任务目标:
1/ 根据这篇关于在 Windows 上训练报错的讨论帖,回答以下问题:
(a) 第一条评论说报错的原因是什么?
(b) 临时解决方法要改的是哪个文件里的哪个函数?
(c) Leng Yue 建议把配置文件里的 backend 改成什么?
2/ 把这篇 Windows 训练报错讨论帖中以"將torch.distributed.init_process_group"开头的那段改写得更简短,保留主要信息。

文档正文:

[BUG]无法在windows上训练
unlimit999 opened this issue · comments
unlimit999 commented
看了下报错原因是不支持nccl,可否提供选项或者自动判断作业系统改用gloo?
unlimit999 commented
暫時找到的解決方法...
.\fishenv\Lib\site-packages\lightning\fabric\utilities\distributed.py
找到這個函數
def _init_dist_connection(
cluster_environment: "ClusterEnvironment",
torch_distributed_backend: str,
global_rank: Optional[int] = None,
world_size: Optional[int] = None,
**kwargs: Any,
) -> None:
"""Utility function to initialize distributed connection by setting env variables and initializing the distributed
process group.
Args:
cluster_environment: ``ClusterEnvironment`` instance
torch_distributed_backend: Backend to use (includes `nccl` and `gloo`)
global_rank: Rank of the current process
world_size: Number of processes in the group
kwargs: Kwargs for ``init_process_group``
Raises:
RuntimeError:
If ``torch.distributed`` is not available
"""
if not torch.distributed.is_available():
raise RuntimeError("torch.distributed is not available. Cannot initialize distributed process group")
if torch.distributed.is_initialized():
log.debug("torch.distributed is already initialized. Exiting early")
return
global_rank = global_rank if global_rank is not None else cluster_environment.global_rank()
world_size = world_size if world_size is not None else cluster_environment.world_size()
os.environ["MASTER_ADDR"] = cluster_environment.main_address
os.environ["MASTER_PORT"] = str(cluster_environment.main_port)
log.info(f"Initializing distributed: GLOBAL_RANK: {global_rank}, MEMBER: {global_rank + 1}/{world_size}")
#torch.distributed.init_process_group(torch_distributed_backend, rank=global_rank, world_size=world_size, **kwargs)
torch.distributed.init_process_group(backend=torch_distributed_backend, rank=global_rank, world_size=world_size, **kwargs)
# On rank=0 let everyone know training is starting
rank_zero_info(
f"{'-' * 100}\n"
f"distributed_backend={torch_distributed_backend}\n"
f"All distributed processes registered. Starting with {world_size} processes\n"
f"{'-' * 100}\n"
)
將torch.distributed.init_process_group(torch_distributed_backend, rank=global_rank, world_size=world_size, **kwargs)這一行第一個參數torch_distributed_backend改成backend=torch_distributed_backend即可正常訓練
Leng Yue commented
目前已经实现了来着, 你可以把配置文件里面的 backend 改成 gloo, 或者用命令行覆盖的.
xumason commented
请问是在这个函数里,把所有的 backend 都改成 gloo 吗?

已知信息:
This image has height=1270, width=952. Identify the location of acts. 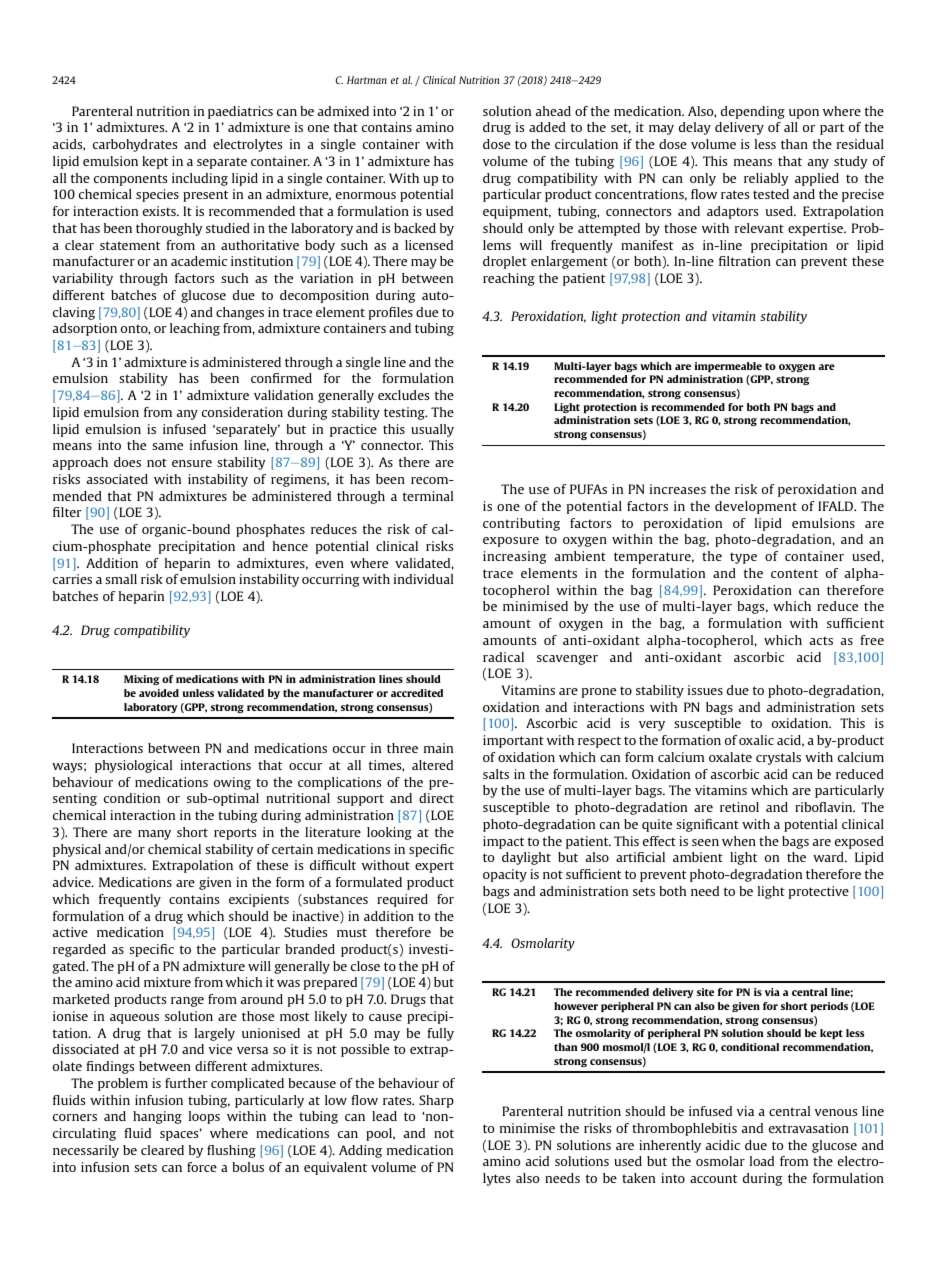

各题答案:
1/
(a) 不支持 nccl。
(b) .\fishenv\Lib\site-packages\lightning\fabric\utilities\distributed.py 文件中的 _init_dist_connection 函数。
(c) 改成 gloo,也可以用命令行覆盖。

2/ 在 torch.distributed.init_process_group 那一行,把第一个参数 torch_distributed_backend 改成 backend=torch_distributed_backend,就能正常训练。